THE TASK:
Can you copy out everything from the line containing "You are a computer-use agent. Viewport: 820px" down to the end of the data, requests included, with each coordinate in the answers scaled by 0.8 and rounded to a whole number (halves rounding up)? All other numbers in those lines stay as they are.

GIVEN INFORMATION:
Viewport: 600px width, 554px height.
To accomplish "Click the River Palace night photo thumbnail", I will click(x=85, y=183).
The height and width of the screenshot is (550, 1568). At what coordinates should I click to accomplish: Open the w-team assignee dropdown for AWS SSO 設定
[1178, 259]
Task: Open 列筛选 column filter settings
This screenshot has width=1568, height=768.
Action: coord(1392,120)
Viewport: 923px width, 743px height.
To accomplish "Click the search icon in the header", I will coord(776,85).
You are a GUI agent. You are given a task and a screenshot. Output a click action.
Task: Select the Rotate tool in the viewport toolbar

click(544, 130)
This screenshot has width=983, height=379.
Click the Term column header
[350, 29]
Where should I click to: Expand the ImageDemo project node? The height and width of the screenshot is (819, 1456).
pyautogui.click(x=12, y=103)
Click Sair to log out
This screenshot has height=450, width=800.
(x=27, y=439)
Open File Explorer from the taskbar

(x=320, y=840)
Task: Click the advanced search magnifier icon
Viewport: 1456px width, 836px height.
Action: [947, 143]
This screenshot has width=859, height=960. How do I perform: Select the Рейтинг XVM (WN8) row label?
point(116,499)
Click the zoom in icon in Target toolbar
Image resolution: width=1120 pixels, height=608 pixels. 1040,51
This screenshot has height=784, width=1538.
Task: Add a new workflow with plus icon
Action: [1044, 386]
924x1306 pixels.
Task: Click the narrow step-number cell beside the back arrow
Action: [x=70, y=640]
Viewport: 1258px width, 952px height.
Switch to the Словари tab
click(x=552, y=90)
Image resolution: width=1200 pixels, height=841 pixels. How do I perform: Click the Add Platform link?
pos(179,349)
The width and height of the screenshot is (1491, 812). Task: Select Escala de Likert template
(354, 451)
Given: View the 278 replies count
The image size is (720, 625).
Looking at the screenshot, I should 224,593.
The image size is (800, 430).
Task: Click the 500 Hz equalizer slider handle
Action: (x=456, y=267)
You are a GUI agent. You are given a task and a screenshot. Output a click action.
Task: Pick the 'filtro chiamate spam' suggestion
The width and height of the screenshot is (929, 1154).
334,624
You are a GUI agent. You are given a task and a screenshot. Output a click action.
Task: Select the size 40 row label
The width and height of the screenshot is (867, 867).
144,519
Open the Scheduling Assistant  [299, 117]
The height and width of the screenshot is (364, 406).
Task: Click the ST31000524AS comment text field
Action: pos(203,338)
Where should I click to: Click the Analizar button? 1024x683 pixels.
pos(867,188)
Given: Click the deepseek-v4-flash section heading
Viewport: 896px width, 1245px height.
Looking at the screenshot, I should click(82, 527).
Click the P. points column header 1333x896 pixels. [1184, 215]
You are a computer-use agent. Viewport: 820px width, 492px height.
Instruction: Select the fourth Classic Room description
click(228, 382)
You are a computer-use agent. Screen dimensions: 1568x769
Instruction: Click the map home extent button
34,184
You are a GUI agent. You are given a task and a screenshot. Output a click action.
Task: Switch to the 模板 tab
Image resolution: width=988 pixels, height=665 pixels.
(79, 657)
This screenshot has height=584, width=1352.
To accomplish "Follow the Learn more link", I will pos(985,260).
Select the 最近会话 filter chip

SOLUTION TO THE EXERCISE:
You are a computer-use agent. Viewport: 820px width, 492px height.
Instruction: Select the fourth Classic Room description
click(182, 306)
You are a computer-use agent. Screen dimensions: 1568x769
Instruction: Click the map home extent button
27,147
You are a GUI agent. You are given a task and a screenshot. Output a click action.
Task: Switch to the 模板 tab
Image resolution: width=988 pixels, height=665 pixels.
(63, 526)
This screenshot has height=584, width=1352.
To accomplish "Follow the Learn more link", I will pos(788,208).
Select the 最近会话 filter chip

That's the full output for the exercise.